Tater Harvest

Post last updated: August 13th, 2018

I started growing Yukon Gold potatoes in the spring of 2011. I tried again in the fall just to see what would happen. I didn’t have full potatoes to plant, just some peelings with eyes that Momma gave me. Them peelings didn’t want to grow in the winter but come spring, this one popped up out of the ground. Recently, another one popped out of the ground. This one didn’t bloom but neither did last spring’s crop. I’ve heard taters bloom, I’ve just never seen it. Maybe it’s so unremarkable you don’t notice.

As you can see, this potato started looking ratty around the edges. I decided it probably had some potatoes since Glo and her husband had been harvesting potatoes. I’m all for hand digging potatoes to avoid damaging them so I got down on my hands and knees and dug around. I found two good sized and two babies.

Most of my dinner came from the garden — the two potatoes, squash, string beans, and a single yellow cherry tomato.

14 thoughts on “Tater Harvest”

DATASET CONTENT
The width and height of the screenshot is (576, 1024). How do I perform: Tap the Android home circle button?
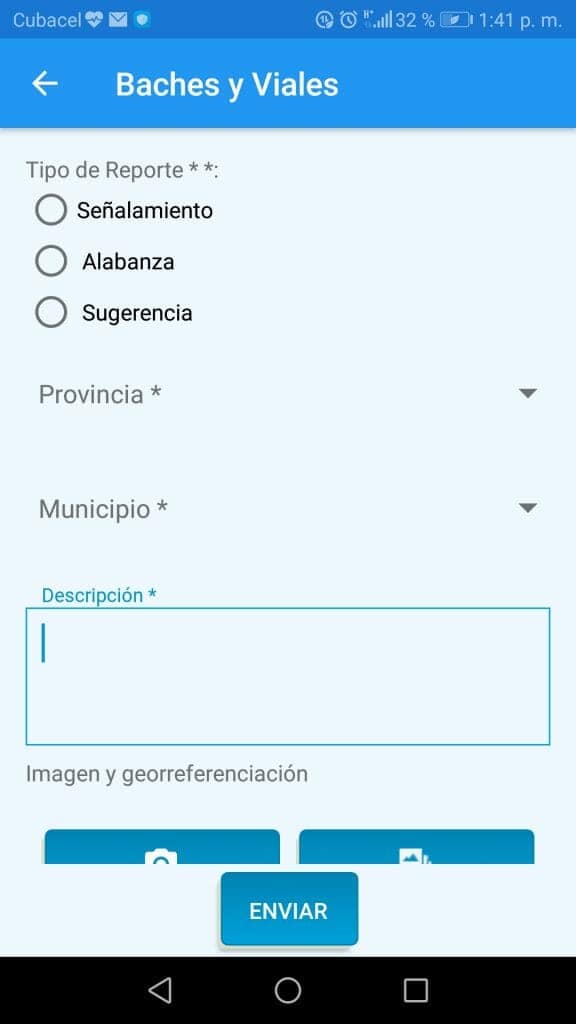(287, 990)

TASK LIST
1/ Translate this sentence from the potato harvest post into Spanish: "I found two good sized and two babies."
2/ Pick up the potato harvest post where it stops and carry it forward.

RESPONSES BY TASK
1/ Encontré dos de buen tamaño y dos pequeñitas.

2/
  1. We’ve dug up and given away five or six full plastic grocery bags and still have a layer in the bottom of the wheel barrow, and 10 or so plants to dig up. We also got a dozen ears of corn last night, some radishes the size of your hand and some onions. The worms are eating the tomatoes as fast as they are ripening, but the squash is really coming out. My little grandson will be in hog heaven in a few weeks, because we have at least a dozen little watermelons that are almost ripe – he says he loves “the juice of the watermelon”. I’m ignoring the bean plants, because they are a harbinger of a whole lot of work and bug bites to come.

    1. Hey Glo! It’s too bad we don’t have root cellars down here so we could keep our taters and eat them throughout the year. My corn has started to silk so I guess I’ll have corn in a week or so. Try some dish soap and water on those tomato worms and pick off the ones you see. What do you do about the squash borers, though? They are the one critter I can’t seem to control with my organic methods. I have only 10 bush bean plants I’m harvesting from right now. They came from the Extension Agent seed starting class. I have a 28 foot row of pole beans that aren’t yet producing. Did Evie tell you she’s growing tomatoes in pots this year? Last I heard, anyway.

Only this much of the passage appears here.